*** Begin section ***

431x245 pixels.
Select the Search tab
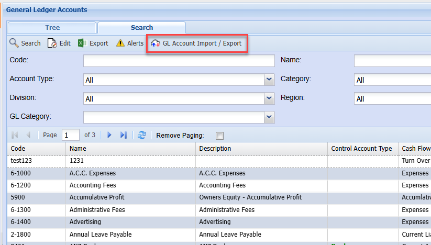click(142, 28)
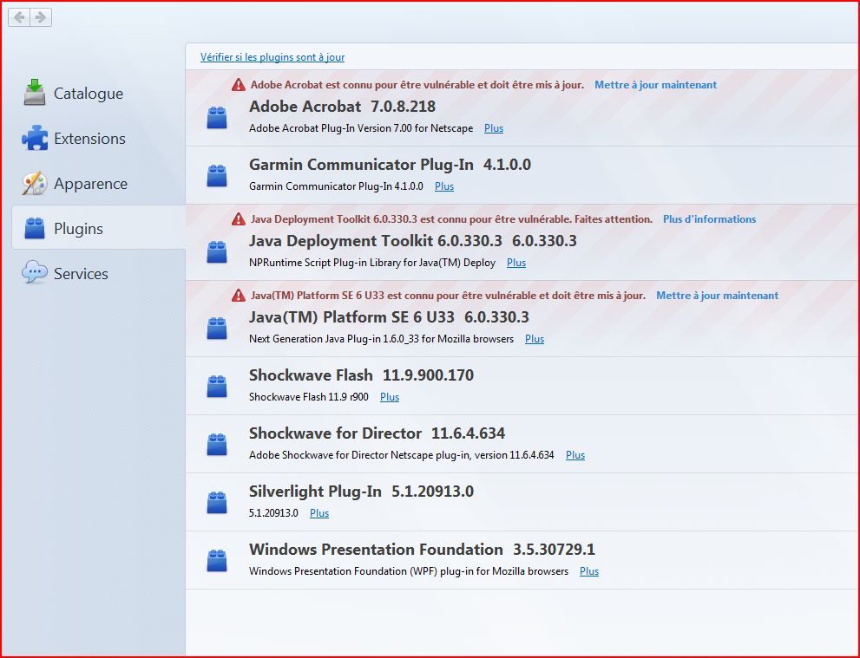Click 'Vérifier si les plugins sont à jour'

pos(272,57)
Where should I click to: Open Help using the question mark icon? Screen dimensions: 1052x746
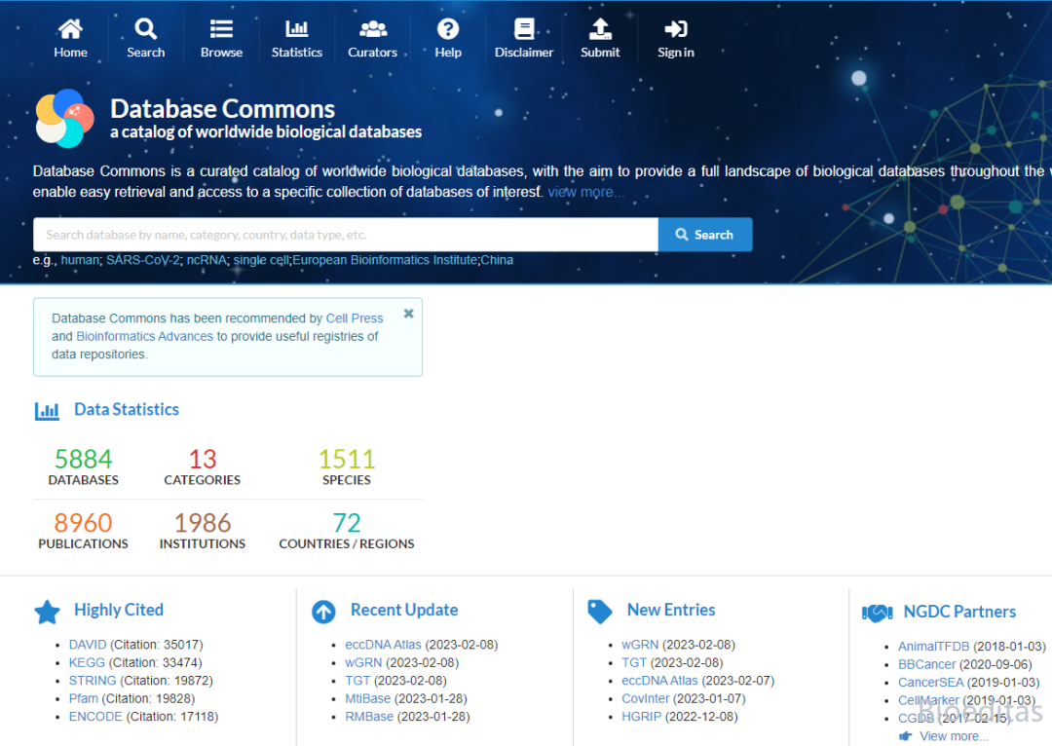[x=447, y=30]
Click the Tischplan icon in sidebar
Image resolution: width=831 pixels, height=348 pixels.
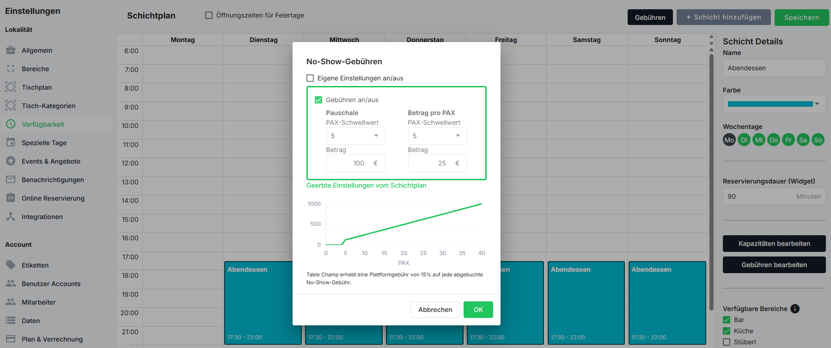pos(11,87)
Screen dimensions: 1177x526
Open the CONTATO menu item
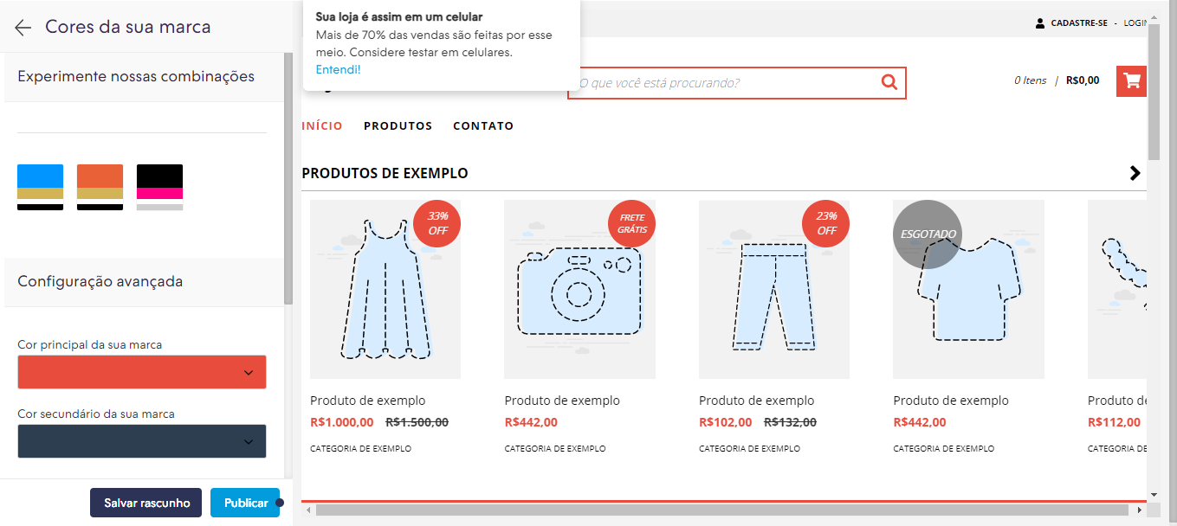483,126
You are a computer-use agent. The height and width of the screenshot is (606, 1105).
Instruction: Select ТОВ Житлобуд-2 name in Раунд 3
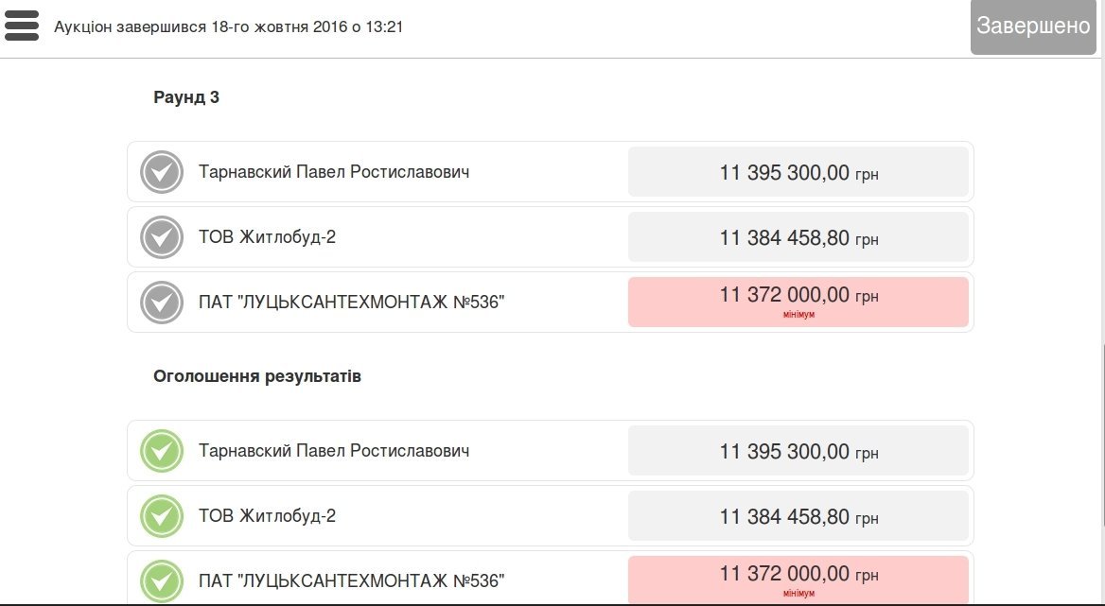[x=267, y=237]
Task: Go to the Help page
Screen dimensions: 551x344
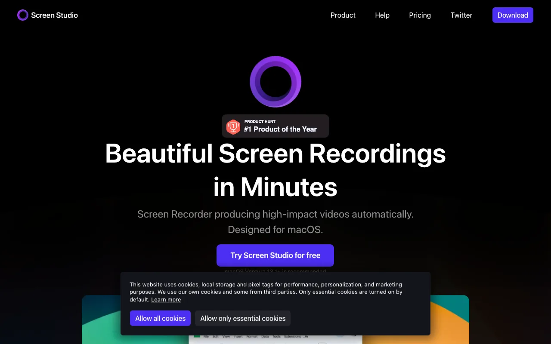Action: [382, 15]
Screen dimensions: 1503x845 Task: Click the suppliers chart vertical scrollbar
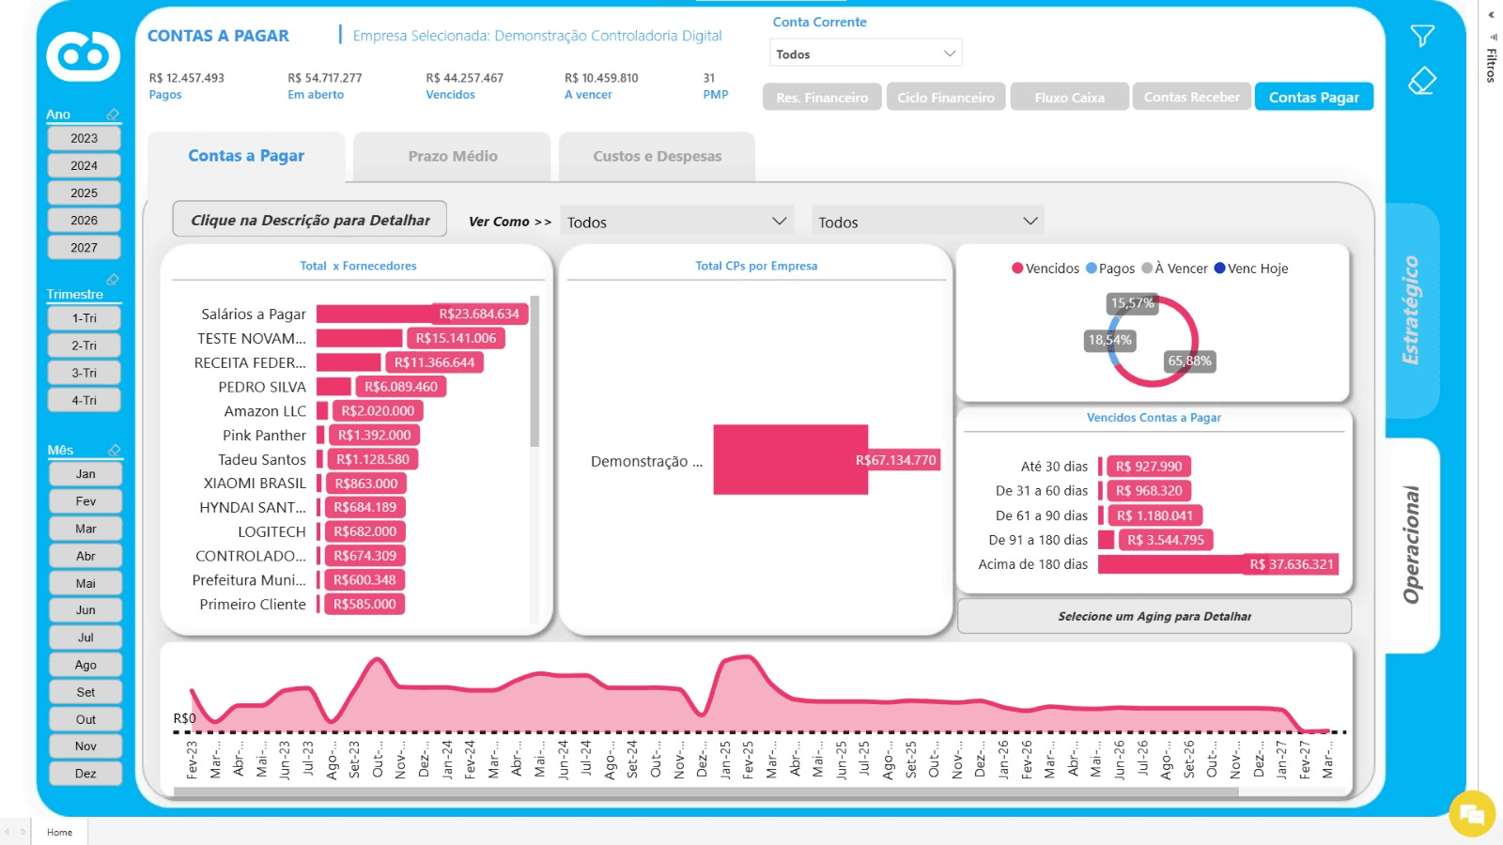(535, 371)
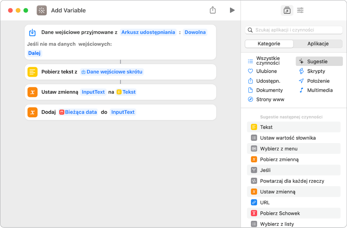The image size is (347, 228).
Task: Open the Dalej no-input behavior dropdown
Action: coord(35,53)
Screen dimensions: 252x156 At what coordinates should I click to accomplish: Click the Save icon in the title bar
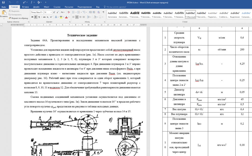coord(3,2)
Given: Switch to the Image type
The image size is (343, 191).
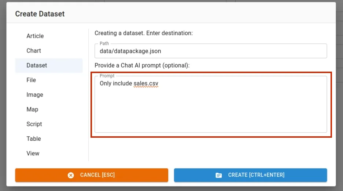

*** End section ***

*Work instruction*: Copy out every line above without change, dropping the pictures.

*Exercise solution*:
431x245 pixels.
Select the Search tab
click(142, 28)
Click 'Vérifier si les plugins sont à jour'

pos(272,57)
Where should I click to: Open Help using the question mark icon? Screen dimensions: 1052x746
[x=447, y=30]
Click the Tischplan icon in sidebar
Image resolution: width=831 pixels, height=348 pixels.
pos(11,87)
Screen dimensions: 1177x526
Open the CONTATO menu item
483,126
You are a computer-use agent. The height and width of the screenshot is (606, 1105).
Instruction: Select ТОВ Житлобуд-2 name in Раунд 3
[x=267, y=237]
Task: Go to the Help page
Screen dimensions: 551x344
Action: [382, 15]
Screen dimensions: 1503x845 Task: Click the suppliers chart vertical scrollbar
(535, 371)
The image size is (347, 228).
Task: Open the Dalej no-input behavior dropdown
Action: coord(35,53)
Screen dimensions: 252x156 At what coordinates should I click to accomplish: Click the Save icon in the title bar
coord(3,2)
Given: Switch to the Image type
The image size is (343, 191).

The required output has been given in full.